Egregor Ransomware Steals Data from Recruiter Randstad

One of the world’s largest recruitment agencies has become the latest victim of a serious ransomware attack, after being hit by the Egregor variant.

Randstad claims to have 280,000 clients and operations in 38 countries. Its 38,000 employees helped to generate nearly €24bn ($29bn) in revenue last year.

However, the self-styled “number one recruitment agency in the world” revealed in a statement late last week that it “recently” became aware of malicious activity on the network.

It appears as if the firm manged to escape any major operational impact, but it has suffered a data breach.

“Prompt global action was taken to mitigate the incident while further protecting Randstad’s systems, operations and data. As a result, a limited number of servers were impacted. Our systems have continued running without interruption and there has not been any disruption to our operations,” it explained.

“To date, our investigation has revealed that the Egregor group obtained unauthorized and unlawful access to our global IT environment and to certain data, in particular related to our operations in the US, Poland, Italy and France. They have now published what is claimed to be a subset of that data.”
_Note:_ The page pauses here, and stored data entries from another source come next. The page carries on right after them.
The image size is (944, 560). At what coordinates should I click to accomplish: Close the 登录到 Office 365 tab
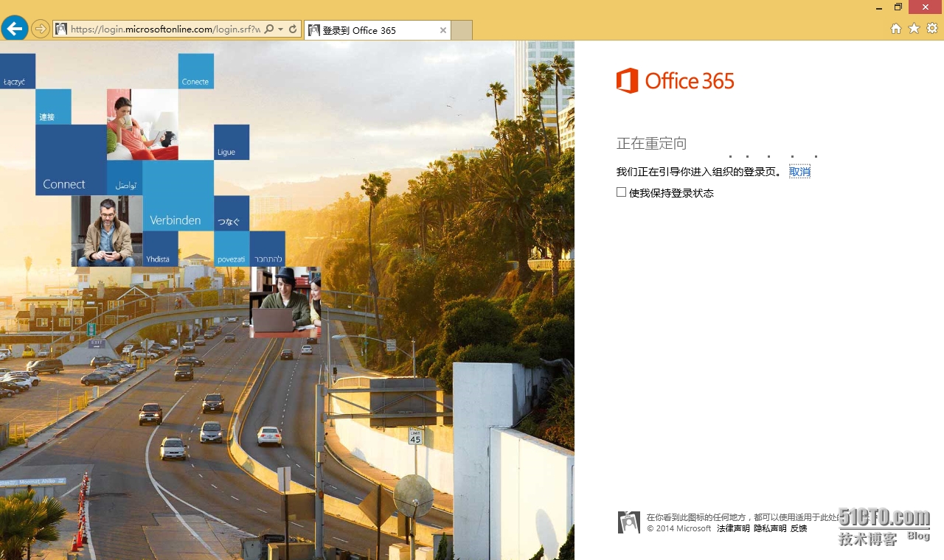[443, 30]
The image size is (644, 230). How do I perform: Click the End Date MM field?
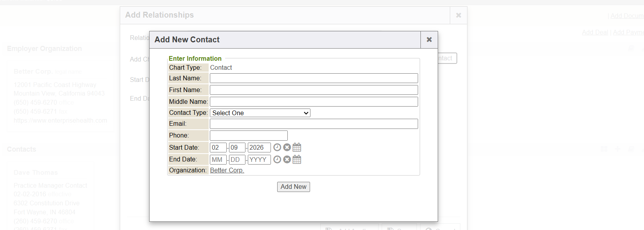[218, 160]
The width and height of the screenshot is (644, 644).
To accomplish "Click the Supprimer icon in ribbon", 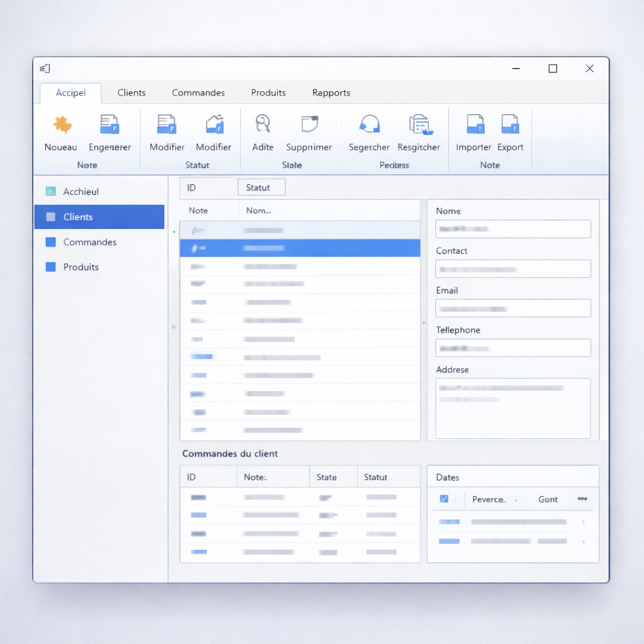I will tap(309, 124).
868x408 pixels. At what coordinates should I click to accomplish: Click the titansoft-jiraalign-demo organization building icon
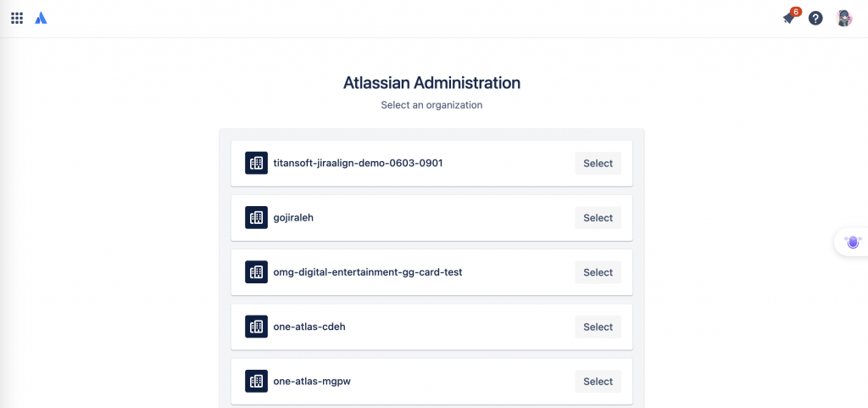[256, 163]

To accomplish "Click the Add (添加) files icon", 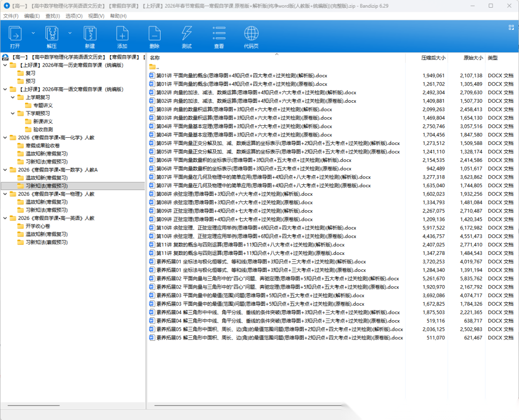I will point(122,34).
An investigation into exactly what has been accessed is currently underway, so that relevant parties can be notified. As a major recruiter, Randstad would have access to troves of personal data from job-hunters.

The firm said the relevant regulatory authorities and law enforcement agencies have been notified, and that it doesn’t appear as if any third-party systems were impacted by the attack.

Egregor first came to light in September, when the ransomware-as-a-service group appeared to rise from the ashes of the now-defunct Maze gang. Since then, it has quickly ramped up activity, with the number of victim organizations soaring 240% between September and October, according to Digital Shadows.

The ransomware itself was designed with code obfuscation and packed payloads, in a bid to deter analysis by researchers.